I am in an interesting and busy moment right now in terms of my expert witness work. My main event is an upcoming trial in NYC in mid-September. I have now been told that I have to be there for the whole trial, which is now scheduled for up to three weeks. I will become more familiar with the Cornell Club and 44th Street than I ever thought possible for those weeks. Between now and then (about three weeks at this point) I have 19 deposition transcripts (approximately 2,000 pages), 179 evidentiary exhibits and documents (approximately 1,200 pages) and a half dozen reports and motions (300 pages) to commit to memory as best I can so as to be fluid, informed and compelling on the stand. My deep-dive preparation will likely take me an average of five hours per day over the next 20 days and that means that being forced to stay at home to play with and generally care for Buddy is fairly consistent with that program.
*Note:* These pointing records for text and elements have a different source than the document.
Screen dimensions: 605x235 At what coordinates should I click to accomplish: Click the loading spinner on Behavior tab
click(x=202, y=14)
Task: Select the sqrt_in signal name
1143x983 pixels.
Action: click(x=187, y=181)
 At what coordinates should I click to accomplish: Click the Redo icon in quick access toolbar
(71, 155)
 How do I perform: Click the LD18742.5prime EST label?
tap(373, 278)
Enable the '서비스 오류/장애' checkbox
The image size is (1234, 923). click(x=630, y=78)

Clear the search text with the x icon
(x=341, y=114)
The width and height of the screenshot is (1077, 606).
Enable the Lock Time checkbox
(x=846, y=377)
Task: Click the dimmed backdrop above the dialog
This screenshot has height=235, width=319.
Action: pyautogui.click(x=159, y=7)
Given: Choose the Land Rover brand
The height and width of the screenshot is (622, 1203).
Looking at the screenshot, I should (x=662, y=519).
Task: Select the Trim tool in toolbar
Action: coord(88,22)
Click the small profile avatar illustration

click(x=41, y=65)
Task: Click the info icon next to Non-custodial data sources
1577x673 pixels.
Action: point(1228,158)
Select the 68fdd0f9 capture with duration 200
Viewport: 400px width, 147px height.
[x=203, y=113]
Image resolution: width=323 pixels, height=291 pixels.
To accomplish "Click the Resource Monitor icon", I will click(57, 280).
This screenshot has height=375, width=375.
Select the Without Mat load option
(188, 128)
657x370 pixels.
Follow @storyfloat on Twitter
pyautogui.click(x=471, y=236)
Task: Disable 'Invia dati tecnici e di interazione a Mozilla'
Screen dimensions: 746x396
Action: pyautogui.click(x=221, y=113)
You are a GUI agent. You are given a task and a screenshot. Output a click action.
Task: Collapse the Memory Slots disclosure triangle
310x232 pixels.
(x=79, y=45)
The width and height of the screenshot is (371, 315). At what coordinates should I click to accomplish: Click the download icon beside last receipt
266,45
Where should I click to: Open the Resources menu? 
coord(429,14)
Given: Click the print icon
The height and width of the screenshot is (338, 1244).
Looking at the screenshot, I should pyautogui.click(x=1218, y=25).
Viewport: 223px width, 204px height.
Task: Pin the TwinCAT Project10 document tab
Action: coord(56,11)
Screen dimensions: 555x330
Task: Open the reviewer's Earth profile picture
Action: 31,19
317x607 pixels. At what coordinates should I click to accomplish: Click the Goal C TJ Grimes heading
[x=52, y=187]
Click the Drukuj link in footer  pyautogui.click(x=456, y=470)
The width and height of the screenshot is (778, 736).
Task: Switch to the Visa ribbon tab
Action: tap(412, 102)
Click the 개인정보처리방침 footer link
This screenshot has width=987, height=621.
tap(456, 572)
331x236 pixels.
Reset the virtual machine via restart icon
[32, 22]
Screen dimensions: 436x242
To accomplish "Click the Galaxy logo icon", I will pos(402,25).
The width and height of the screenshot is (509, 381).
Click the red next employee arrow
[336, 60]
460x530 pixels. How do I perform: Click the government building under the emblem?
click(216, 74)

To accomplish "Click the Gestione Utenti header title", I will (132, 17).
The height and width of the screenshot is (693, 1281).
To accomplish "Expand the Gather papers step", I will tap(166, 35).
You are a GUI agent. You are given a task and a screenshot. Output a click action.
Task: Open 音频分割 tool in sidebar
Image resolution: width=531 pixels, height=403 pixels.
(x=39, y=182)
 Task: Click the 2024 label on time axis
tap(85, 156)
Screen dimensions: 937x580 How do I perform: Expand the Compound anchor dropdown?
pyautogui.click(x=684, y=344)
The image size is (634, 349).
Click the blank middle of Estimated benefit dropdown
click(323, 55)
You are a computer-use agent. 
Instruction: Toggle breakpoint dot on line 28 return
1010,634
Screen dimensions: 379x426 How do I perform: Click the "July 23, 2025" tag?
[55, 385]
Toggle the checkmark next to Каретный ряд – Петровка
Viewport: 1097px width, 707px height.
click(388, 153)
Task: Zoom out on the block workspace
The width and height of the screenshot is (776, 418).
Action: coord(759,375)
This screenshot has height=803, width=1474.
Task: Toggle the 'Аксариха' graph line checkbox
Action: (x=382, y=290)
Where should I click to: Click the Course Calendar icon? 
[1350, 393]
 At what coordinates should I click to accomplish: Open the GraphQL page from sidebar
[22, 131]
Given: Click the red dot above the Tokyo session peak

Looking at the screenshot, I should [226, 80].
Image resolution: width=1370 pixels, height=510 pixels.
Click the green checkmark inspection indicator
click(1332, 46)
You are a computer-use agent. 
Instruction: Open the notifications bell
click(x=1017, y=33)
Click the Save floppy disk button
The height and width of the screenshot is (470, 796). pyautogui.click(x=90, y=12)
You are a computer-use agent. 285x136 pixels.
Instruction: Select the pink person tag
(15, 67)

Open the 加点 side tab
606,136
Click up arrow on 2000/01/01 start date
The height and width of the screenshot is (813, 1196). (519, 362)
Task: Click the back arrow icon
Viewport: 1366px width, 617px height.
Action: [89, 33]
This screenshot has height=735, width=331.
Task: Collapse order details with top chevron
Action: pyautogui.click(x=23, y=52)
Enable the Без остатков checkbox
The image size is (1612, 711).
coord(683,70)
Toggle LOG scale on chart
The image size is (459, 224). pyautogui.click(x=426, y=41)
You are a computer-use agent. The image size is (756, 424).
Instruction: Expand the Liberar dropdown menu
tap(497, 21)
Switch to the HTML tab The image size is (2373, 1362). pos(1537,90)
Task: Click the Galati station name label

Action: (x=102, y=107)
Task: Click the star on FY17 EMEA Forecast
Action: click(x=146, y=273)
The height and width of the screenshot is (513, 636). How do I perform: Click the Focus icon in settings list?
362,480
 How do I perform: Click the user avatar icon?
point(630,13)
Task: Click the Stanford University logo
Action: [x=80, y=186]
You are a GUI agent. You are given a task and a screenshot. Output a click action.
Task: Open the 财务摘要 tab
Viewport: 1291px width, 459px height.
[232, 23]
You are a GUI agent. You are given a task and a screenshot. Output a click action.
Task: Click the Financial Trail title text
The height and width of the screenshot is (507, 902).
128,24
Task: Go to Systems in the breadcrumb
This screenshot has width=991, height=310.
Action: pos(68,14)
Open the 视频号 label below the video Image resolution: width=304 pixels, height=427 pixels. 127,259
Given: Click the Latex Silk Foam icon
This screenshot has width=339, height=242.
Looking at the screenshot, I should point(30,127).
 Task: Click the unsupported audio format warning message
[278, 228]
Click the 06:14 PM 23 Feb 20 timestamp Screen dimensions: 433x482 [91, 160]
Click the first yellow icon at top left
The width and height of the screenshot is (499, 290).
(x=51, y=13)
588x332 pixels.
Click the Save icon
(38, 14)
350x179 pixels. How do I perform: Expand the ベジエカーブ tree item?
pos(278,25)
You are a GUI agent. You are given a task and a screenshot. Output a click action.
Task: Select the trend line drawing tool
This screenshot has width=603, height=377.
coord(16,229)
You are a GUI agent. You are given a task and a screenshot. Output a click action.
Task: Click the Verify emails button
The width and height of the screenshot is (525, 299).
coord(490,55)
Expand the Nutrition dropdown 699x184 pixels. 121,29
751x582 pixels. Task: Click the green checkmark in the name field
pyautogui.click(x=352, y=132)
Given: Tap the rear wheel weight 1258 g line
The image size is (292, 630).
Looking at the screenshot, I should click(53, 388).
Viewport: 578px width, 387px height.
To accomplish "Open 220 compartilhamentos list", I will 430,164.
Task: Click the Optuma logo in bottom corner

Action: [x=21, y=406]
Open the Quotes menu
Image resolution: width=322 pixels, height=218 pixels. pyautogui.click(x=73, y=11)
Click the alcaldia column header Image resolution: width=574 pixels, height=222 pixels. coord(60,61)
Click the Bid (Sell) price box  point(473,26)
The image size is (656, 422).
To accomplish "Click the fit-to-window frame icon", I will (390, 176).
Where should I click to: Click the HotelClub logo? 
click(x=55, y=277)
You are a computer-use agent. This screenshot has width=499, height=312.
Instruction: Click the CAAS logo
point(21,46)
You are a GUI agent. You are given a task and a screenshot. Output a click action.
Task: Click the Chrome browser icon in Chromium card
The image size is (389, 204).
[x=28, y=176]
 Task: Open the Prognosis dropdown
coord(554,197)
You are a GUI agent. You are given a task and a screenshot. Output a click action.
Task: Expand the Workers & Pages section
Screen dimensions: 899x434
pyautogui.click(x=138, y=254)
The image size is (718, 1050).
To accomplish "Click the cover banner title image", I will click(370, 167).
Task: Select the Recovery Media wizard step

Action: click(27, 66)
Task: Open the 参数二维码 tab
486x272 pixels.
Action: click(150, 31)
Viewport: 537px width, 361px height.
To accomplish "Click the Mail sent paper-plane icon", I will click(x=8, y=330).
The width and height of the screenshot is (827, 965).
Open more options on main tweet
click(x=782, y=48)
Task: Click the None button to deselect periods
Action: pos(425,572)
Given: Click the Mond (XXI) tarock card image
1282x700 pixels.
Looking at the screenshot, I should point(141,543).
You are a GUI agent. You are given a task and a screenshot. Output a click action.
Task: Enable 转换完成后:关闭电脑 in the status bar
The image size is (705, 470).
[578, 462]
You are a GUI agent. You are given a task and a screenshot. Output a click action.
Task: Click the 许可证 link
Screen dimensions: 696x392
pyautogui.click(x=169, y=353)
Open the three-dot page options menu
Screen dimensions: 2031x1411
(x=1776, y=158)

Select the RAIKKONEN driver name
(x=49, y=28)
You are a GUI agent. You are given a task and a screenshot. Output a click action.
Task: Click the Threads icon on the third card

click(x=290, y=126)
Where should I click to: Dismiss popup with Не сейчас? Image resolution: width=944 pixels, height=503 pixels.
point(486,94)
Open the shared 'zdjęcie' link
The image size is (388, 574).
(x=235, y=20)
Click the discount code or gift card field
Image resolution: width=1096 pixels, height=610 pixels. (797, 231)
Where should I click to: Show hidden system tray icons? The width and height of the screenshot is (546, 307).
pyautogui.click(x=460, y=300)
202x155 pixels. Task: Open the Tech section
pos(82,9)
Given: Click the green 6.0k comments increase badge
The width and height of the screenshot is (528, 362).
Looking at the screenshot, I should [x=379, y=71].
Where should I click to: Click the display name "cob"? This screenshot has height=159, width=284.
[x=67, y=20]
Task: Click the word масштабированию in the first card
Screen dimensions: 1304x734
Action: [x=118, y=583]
In addition, I have one other active, but slow-playing case which may require more time than the few hours per week I have been spending for the last few months. And just to keep things interesting, I was just awarded another large case which will be likely blossoming into a significant workload during the last quarter of this year and first quarter of next. That will likely mean that just as this trial winds down in late September, I will start ramping up my work on the next case. Therefore, my house husband status seems pretty assured for the foreseeable future.


The two of you sound like the bird we used to talk about in college ( I forget the
name ) that flies in ever-decreasing circles until it flies up its own a-hole and disappears. Please don’t disappear. I don’t know what we’d do without you two! 20 years together? Gad that makes me feel ancient.